Could you put the lines below, from the line with "The height and width of the screenshot is (530, 482)." up to and including the line with "Looking at the screenshot, I should point(811,61).", into a JSON list of strings, one string per line, with blank lines left out?

> [The records]
********

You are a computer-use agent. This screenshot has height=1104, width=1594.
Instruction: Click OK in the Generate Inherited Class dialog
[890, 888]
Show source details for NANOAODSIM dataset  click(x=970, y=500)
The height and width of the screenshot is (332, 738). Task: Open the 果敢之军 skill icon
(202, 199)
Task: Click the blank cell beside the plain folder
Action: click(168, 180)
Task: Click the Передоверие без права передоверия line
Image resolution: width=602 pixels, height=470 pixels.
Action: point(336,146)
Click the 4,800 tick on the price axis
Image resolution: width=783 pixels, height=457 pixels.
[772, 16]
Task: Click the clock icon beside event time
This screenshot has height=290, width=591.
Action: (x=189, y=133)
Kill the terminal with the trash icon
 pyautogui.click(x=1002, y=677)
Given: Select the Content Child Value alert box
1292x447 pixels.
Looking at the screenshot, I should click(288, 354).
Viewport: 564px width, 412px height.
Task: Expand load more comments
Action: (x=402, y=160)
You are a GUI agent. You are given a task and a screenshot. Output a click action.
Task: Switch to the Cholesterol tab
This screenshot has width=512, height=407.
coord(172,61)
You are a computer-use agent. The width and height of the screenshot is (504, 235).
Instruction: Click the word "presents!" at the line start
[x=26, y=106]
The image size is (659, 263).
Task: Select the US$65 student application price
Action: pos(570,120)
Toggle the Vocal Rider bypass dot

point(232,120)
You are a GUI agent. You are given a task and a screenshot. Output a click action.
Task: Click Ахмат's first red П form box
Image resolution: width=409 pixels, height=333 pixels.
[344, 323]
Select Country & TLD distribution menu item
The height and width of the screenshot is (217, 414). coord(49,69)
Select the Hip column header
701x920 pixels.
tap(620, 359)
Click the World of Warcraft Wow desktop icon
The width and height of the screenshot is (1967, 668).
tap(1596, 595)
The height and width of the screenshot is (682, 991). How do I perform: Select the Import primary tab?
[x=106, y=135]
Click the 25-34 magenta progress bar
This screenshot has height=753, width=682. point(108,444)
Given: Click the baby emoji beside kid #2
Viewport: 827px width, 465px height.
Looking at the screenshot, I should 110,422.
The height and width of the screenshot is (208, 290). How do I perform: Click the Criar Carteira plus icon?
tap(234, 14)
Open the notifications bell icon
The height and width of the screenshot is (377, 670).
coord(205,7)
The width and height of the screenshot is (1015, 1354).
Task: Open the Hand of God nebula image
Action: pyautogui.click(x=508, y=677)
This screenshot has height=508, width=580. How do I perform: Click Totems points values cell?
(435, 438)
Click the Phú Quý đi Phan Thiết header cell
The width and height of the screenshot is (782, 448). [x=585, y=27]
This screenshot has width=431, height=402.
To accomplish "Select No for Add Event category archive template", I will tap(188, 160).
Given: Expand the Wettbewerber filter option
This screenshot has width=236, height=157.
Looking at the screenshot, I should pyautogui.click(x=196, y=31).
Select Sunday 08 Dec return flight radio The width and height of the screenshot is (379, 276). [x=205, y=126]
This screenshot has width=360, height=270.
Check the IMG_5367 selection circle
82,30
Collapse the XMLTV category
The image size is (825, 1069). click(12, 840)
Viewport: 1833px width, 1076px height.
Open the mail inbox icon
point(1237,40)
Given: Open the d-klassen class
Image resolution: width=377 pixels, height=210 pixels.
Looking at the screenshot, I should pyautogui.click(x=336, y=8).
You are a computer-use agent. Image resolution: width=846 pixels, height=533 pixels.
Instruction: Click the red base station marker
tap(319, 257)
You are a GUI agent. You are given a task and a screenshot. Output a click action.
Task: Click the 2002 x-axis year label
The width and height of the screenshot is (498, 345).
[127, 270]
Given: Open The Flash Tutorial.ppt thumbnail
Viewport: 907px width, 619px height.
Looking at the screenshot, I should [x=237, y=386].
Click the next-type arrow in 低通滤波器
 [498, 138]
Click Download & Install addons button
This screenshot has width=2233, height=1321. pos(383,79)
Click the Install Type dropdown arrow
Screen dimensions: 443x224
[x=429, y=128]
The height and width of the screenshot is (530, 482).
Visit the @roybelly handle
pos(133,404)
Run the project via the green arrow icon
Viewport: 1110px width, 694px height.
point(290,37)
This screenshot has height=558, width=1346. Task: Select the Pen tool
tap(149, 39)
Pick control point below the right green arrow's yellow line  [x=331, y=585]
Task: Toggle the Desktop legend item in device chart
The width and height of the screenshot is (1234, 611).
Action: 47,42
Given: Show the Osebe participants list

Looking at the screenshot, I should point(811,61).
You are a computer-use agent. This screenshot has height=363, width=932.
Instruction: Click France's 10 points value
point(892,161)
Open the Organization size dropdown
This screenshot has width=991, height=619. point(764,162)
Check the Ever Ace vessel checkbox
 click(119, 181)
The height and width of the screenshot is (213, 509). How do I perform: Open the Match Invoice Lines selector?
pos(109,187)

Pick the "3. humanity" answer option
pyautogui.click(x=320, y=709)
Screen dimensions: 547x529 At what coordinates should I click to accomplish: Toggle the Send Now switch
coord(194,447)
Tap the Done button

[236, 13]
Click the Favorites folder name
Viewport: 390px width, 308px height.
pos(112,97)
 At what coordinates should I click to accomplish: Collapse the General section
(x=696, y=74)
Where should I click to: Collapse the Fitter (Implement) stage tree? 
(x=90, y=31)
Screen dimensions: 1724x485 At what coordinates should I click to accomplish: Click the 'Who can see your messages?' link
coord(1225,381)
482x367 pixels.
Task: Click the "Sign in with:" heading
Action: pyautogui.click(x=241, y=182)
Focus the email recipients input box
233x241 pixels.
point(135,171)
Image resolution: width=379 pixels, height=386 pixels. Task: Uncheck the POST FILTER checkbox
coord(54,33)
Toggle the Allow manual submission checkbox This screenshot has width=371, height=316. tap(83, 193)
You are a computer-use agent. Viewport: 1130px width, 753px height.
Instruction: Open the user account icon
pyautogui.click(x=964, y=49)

********

> [The solution]
[
  "The height and width of the screenshot is (530, 482).",
  "Visit the @roybelly handle",
  "pos(133,404)",
  "Run the project via the green arrow icon",
  "Viewport: 1110px width, 694px height.",
  "point(290,37)",
  "This screenshot has height=558, width=1346. Task: Select the Pen tool",
  "tap(149, 39)",
  "Pick control point below the right green arrow's yellow line  [x=331, y=585]",
  "Task: Toggle the Desktop legend item in device chart",
  "The width and height of the screenshot is (1234, 611).",
  "Action: 47,42",
  "Given: Show the Osebe participants list",
  "Looking at the screenshot, I should point(811,61)."
]